Levin's failure comes down to one colossal mistake: In his desperate eagerness to become a new-media CEO, he orchestrated a megamerger between Time Warner and a vastly overvalued AOL--one of the worst acquisition deals ever. "He had the largest midlife crisis in the history of American capitalism," one of our panelists quipped.

THE STAT: The AOL deal destroyed over $200 billion in Time Warner shareholder value.

Martin Sullivan American International Group

This is the guy who approved those "retention" bonuses that AIG tried to pay after sucking up nearly $200 billion from U.S. taxpayers. Sullivan was ousted before the bailout, but his inaction as CEO helped create AIG's mess. He brushed off the firm's subprime exposure as "manageable" while writedowns mounted and the firm recorded its two largest-ever quarterly losses.
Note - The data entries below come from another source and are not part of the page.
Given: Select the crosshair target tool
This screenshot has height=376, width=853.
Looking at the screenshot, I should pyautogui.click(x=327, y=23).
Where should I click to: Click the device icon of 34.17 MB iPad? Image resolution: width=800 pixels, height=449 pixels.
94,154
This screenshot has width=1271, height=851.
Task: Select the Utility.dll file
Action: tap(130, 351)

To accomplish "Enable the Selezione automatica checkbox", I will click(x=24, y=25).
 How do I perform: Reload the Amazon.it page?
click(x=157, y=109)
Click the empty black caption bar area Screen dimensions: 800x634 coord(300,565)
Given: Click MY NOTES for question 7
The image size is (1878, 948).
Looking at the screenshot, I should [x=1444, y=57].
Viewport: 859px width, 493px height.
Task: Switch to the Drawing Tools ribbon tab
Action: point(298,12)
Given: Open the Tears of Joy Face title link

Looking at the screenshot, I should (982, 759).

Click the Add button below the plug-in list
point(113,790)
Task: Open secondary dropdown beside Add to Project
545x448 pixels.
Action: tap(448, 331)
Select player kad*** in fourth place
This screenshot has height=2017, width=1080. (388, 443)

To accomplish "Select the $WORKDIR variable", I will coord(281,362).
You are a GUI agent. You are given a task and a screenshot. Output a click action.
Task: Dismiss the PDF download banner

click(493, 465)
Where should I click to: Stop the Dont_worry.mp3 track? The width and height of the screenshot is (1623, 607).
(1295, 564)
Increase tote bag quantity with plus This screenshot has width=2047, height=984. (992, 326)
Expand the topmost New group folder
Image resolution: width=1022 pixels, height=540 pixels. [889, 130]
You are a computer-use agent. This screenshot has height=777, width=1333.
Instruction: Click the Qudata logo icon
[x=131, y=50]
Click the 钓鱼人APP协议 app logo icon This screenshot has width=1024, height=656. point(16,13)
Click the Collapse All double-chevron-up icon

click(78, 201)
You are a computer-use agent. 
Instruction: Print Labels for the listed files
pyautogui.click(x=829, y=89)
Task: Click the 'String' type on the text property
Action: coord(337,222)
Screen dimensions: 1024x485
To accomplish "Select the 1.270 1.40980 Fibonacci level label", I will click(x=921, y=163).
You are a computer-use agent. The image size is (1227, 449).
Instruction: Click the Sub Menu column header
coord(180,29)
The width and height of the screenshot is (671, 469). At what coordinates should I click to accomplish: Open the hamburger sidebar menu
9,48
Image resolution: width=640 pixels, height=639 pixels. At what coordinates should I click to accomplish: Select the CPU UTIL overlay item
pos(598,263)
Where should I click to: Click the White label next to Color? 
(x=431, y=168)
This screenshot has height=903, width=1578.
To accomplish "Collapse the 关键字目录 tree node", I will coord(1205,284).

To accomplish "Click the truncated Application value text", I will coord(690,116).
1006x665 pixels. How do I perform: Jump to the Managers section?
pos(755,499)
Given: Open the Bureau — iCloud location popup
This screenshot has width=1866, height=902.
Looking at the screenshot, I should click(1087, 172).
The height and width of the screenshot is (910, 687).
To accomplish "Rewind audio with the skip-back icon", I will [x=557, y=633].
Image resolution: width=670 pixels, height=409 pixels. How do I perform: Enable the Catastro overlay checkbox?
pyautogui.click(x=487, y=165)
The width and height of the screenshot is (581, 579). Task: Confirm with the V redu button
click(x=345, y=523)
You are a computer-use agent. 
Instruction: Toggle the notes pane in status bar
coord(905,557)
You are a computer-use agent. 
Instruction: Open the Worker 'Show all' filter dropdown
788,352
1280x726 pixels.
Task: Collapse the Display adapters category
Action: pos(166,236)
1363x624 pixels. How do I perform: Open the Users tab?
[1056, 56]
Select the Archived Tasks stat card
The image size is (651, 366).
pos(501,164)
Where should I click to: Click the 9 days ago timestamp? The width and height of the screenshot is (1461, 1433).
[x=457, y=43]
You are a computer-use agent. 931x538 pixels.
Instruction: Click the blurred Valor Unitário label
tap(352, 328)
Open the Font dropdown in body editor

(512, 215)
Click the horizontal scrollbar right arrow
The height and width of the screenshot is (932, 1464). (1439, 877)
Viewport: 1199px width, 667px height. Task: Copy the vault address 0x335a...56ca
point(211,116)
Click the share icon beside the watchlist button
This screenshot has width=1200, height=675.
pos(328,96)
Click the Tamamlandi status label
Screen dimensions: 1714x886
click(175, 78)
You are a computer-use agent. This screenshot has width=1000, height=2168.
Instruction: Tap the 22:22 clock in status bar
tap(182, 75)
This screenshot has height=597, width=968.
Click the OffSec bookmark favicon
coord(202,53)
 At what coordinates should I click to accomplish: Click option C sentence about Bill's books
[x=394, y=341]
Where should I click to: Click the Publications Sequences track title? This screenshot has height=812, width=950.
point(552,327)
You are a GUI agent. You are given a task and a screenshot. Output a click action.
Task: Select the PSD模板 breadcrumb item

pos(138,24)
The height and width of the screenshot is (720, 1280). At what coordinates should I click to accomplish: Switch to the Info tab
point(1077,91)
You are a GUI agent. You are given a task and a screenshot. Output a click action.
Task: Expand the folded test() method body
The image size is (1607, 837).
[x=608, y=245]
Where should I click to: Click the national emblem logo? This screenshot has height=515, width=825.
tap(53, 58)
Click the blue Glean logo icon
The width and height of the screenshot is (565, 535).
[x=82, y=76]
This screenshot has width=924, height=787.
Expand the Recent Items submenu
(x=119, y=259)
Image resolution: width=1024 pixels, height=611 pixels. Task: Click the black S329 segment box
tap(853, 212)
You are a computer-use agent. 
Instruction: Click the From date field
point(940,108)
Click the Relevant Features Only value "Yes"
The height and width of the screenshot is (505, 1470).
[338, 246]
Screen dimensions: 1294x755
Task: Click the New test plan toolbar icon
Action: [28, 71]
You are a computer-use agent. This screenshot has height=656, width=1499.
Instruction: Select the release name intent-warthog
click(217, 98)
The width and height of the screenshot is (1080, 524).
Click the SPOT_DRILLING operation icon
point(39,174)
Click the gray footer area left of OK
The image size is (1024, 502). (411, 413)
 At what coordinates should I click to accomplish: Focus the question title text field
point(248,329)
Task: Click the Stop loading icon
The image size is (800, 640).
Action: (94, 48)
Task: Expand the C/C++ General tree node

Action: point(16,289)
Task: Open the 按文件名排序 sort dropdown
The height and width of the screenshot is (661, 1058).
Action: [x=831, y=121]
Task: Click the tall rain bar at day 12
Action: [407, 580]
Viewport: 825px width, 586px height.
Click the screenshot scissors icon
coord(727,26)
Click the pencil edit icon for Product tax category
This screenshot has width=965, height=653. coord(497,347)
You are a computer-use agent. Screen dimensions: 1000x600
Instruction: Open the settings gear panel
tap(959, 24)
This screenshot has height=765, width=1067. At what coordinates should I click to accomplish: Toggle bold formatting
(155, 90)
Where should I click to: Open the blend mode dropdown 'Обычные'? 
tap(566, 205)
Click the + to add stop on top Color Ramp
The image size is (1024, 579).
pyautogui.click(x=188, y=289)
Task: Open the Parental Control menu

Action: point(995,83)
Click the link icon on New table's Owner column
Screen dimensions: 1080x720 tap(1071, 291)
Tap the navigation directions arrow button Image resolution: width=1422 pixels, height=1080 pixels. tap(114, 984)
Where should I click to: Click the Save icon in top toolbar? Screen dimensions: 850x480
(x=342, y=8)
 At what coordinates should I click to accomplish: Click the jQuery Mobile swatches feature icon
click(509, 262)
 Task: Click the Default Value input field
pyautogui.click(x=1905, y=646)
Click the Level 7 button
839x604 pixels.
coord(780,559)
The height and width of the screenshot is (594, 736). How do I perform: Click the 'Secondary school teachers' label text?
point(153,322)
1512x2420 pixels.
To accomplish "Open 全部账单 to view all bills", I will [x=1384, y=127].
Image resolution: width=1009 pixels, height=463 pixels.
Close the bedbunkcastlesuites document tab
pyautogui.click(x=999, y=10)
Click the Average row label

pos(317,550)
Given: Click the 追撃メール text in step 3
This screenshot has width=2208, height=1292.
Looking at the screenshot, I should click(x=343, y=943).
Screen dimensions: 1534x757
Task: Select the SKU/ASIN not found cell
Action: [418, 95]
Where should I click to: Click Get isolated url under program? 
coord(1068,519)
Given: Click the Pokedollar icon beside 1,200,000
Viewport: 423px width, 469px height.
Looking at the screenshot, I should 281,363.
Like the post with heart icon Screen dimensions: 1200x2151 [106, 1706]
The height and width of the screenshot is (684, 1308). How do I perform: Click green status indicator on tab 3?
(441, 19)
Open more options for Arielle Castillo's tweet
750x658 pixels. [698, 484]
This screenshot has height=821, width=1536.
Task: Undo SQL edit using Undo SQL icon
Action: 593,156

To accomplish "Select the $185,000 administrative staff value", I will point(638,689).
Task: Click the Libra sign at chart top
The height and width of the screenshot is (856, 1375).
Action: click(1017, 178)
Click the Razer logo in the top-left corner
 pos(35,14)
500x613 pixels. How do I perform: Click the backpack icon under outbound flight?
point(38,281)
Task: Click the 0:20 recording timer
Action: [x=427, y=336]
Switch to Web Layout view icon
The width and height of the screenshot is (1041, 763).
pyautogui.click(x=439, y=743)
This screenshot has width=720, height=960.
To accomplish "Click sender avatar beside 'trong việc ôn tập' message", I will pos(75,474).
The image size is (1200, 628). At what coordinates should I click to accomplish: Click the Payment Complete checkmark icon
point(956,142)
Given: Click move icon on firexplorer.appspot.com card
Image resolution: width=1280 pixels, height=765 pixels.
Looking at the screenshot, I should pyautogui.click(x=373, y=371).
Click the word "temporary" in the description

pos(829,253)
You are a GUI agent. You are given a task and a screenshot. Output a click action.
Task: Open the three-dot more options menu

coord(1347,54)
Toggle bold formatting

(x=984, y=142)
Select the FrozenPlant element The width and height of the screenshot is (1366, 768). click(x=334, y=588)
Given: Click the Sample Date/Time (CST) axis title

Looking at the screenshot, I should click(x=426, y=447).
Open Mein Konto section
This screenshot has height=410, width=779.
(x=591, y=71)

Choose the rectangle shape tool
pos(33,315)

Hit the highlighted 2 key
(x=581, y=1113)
THE STAT: Sullivan's severance package was $25.4 million, including $322,000 for private use of corporate aircraft.

John Sculley Apple Corp.

Sculley forced Steve Jobs out of Apple. Enough said. But let's continue: Though he was a brilliant marketer at Pepsi, he proved to be disastrous as the top manager of a tech company and unsophisticated about the technology field. His tenure was marred by infighting among top managers and expensive projects that flopped in the marketplace. (Remember the Apple Newton?) Sculley boosted the price of the Macintosh when personal computer prices were falling. The board ousted him in 1993, when Apple was slipping toward bankruptcy.

THE STAT: In 1987, Sculley was reported to be the highest-paid executive in Silicon Valley, earning a then-unheard-of $2.2 million.

Roger Smith General Motors

The CEO's job is often thankless, and no one was ever thanked less than Roger Smith, General Motors chairman from 1981 to 1990 and the unwitting stooge of Michael Moore's mockumentary Roger and Me.

He started his career at the company in 1949 as a green-eyeshade guy, a lowly accounting clerk. His 1984 reorganization attempted to streamline GM's back-of-the-house operations but was, in a word, a disaster. It sowed confusion and disorder that practically idled the automaker for months. Current CEO Rick Wagoner has said, "We've been 12 to 14 years digging out from that."

Al Dunlap Scott Paper/Sunbeam Corporation

Picked by the board of Scott Paper Co. as the man to turn the struggling company around, Dunlap earned his nickname "Chainsaw Al" by slicing 11,000 employees. When Scott merged with Kimberly-Clark, Dunlap's payoff was estimated at more than $100 million.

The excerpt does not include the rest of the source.